By Mark Africa and Paul Ramirez
Welcome fellow members of the Society of Actuaries Technology Section to the third 2016 edition of CompAct. We have fallen short on our goal to deliver four issues for 2016. The obstacles are many, but primarily rooted in the concept that those of us who serve as section members do so as volunteers in addition to our “normal” employment duties. The same can be said for our contributors and the time they generously offer as authors and throughout the publishing cycle. We plan to scale back and plan to publish two newsletters in 2017 (approximately six months apart) both will be print editions as warranted by feedback from our members. I remain grateful and impressed by the quality and content of our articles from our volunteer contributors. We have many actuarial and finance peers with very impressive writing skills. Thanks to those who have contributed content to the past and current issue of CompAct, we encourage others to join. Particular thanks to Mary Pat Campbell (Data Visualization) and Steve Craighead (R Corner) for continuing the installments in each of their respective series.
We continue to welcome feedback from you on CompAct content and other section activities. We also want to continue to encourage members interested in authoring articles or even suggestions for authors and/or articles to reach out to me at mark.africa@aig.com or Paul Ramirez at paul.ramirez@allstate.com. As always, we appreciate your constructive feedback.
In the current issue of the newsletter, we have three recurring series editions and one new contributor. All of our entries are unique, interesting and timely. Here is what we have for you this month.
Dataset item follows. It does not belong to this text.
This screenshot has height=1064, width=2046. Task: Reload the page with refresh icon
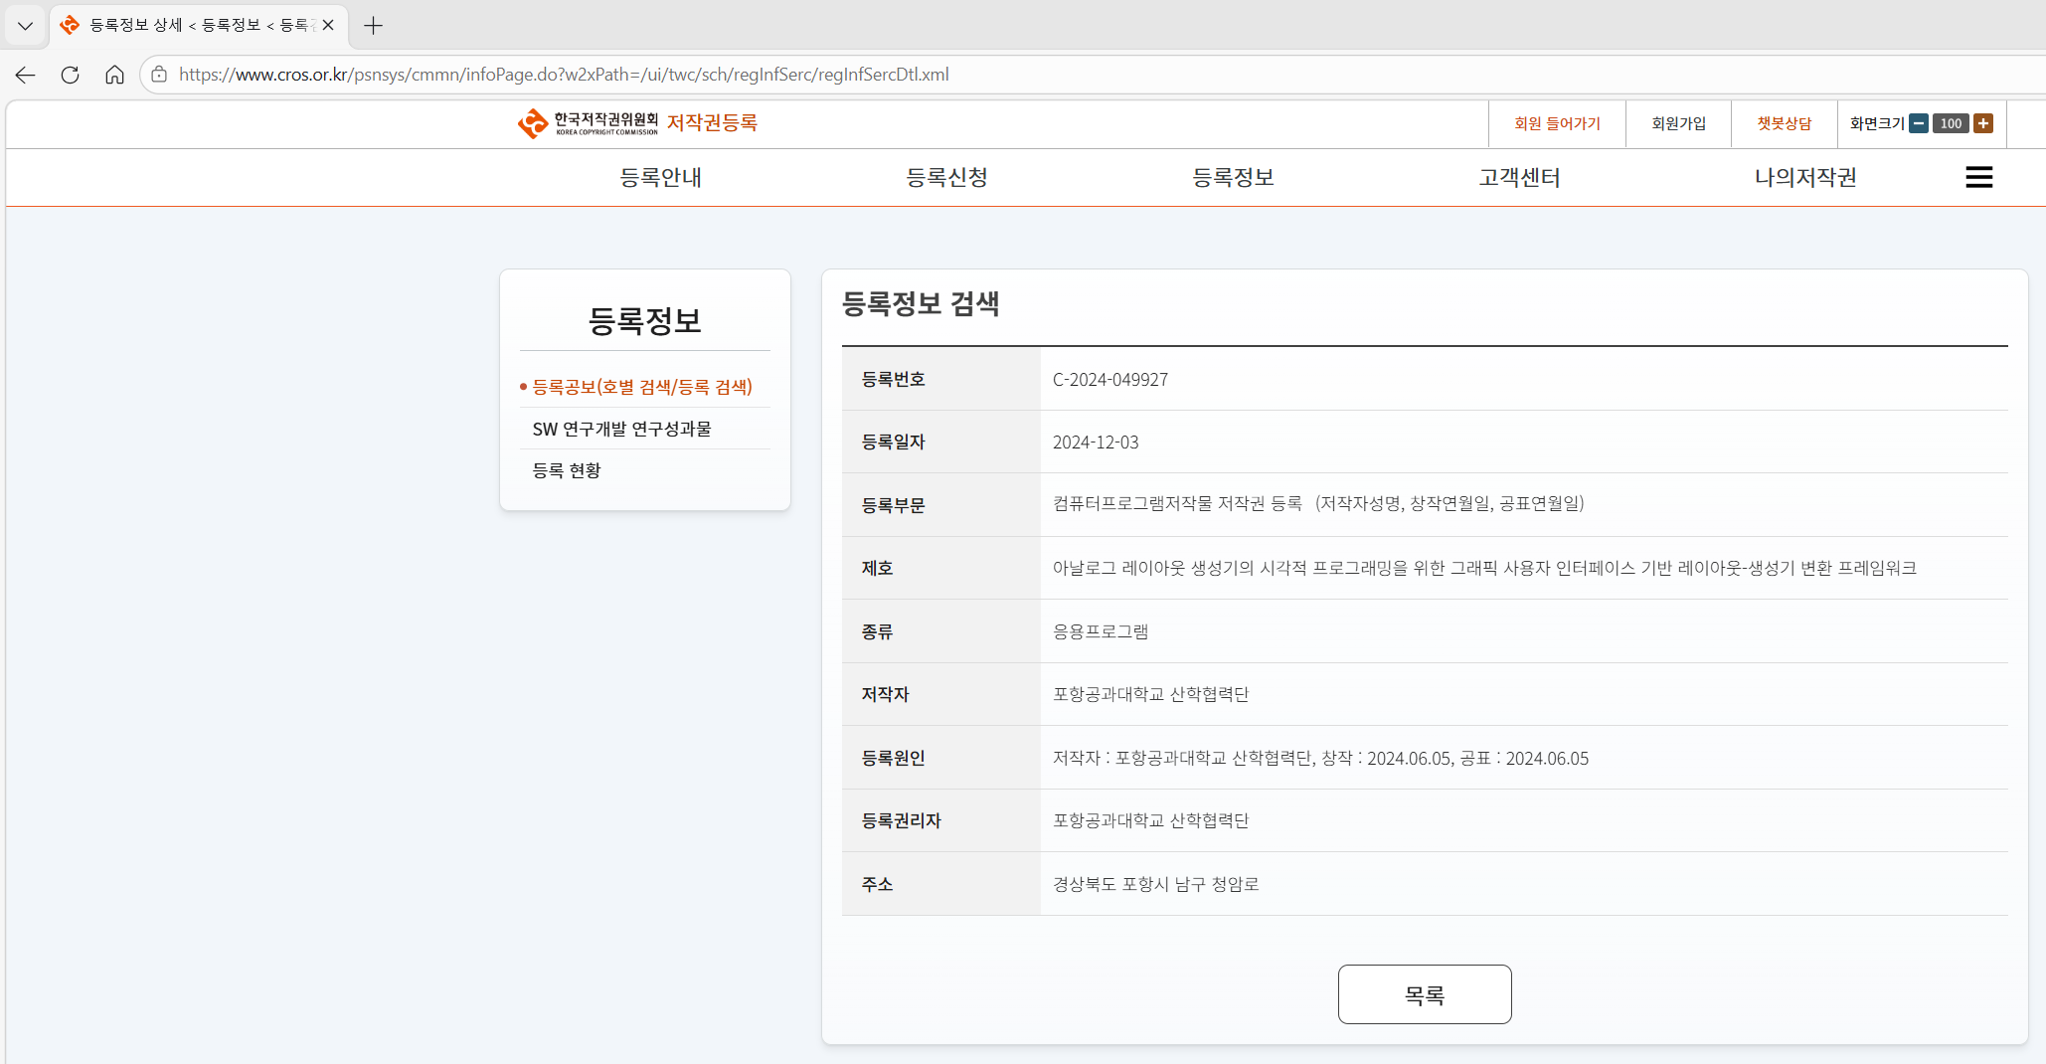click(x=70, y=75)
Improvement of Core Financial Processes with Data Science
From the finance profession, Arthur Heezen III is a new contributor to our newsletter. Arthur provides interesting insight into the use of feature engineering to provide data analysis insights with specific examples building upon a “bag-of-words” model. The example from Arthur’s illustration is rooted in the finance discipline, but we found the use case easily applicable to actuarial to data analysis.
Power Query
Tim Heng provides insight regarding the Power Query Excel add-in in the second of his series. Tim compares and contrasts Power Query versus Power Pivot applicability and leads into his third installment regarding Power BI.
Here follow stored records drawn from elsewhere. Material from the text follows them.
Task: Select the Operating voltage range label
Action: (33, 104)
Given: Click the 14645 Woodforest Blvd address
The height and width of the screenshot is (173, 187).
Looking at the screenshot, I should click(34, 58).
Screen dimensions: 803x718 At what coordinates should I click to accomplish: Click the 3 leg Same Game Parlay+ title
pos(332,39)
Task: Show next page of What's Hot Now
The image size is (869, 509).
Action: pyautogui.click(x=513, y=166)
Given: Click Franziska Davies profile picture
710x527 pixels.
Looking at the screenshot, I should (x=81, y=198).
Where of Data Visualization
Mary Pat Campbell applies her popular writing skills to highlight several examples (many good, some flawed) of applied visualization to scientific data and the potential applicability of each sample data set.
R Corner: Predictive Modeling—Universal Theorems
In a continuation of his R Corner series, Steven Craighead takes us through a discussion of Universal Theorems, specifically projection pursuit regression(PPR). Craighead relates the applicability of PPR to mortality tables and principle-based reserves.